The Talibe, Americans of Senegal.

Blog.Talibe

By Thomas Gilchrist

Written: Oct. 13, 2008

The Talibes, whose parents abandoned them when they were but three or four years of age so that they could learn the ways of Allah and His Word.

The Talibes–street children, but don’t call them that, with their baggy rags and the rusty cans hanging from string, if they could find any.

Who go home at night to the dirt of a Marabout, for they are provided no bed. They are the least of these who shall inherit the earth, if they survive, for the Talibe is the most American of Senegalese.

“Give us your tired, your poor, your huddled masses longing to be free…” Give us your Talibe, who are not seen as at a disadvantage in life, but who have nothing other than the Grace and Spirit of God. They are the most American, who have to scratch in the dirt for their bed and walk a hundred miles for a coin. They go home, tired, hurt, hungry, to work some more, and then to go to sleep, only to start it again the next day.

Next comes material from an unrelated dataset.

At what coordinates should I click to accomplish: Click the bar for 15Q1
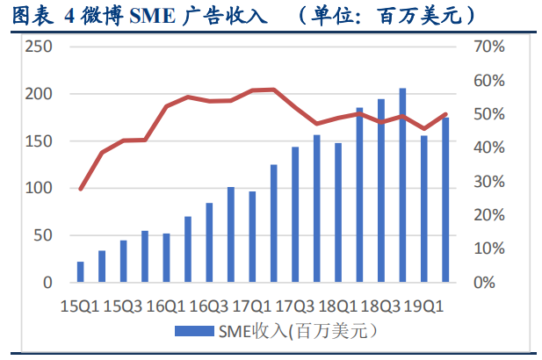[81, 272]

They put on their shirt and their tie, and button their top button though they know today will not be easy. They drink their coffee, and kiss their wives on the cheek and rustle the hair of their children. They grab their briefcase, and walk out the door saying that they are running late to catch the bus. If you are a Talibe, you can make it. Beg for your coins, for a time in your life, and you will be rewarded.

It’s hard to know who was a Talibe. No one knows for sure. But they don’t hide it. They say, “When I was a Talibe.” But they are always skinny, for they have trained their bodies to require little food.

Those who have made it, and there are many who have not, have worked themselves up from nothing but dirt and rags. They slept in the dirt through long cold nights on the floor, only to pick themselves up to walk the streets and beg, so they may return at night with a few coins with which their wives will prepare a meal before putting the kids to bed.

Give us your tired, your poor, your huddled masses, America! Give us your Talibes, but ask for no coins. For this is America!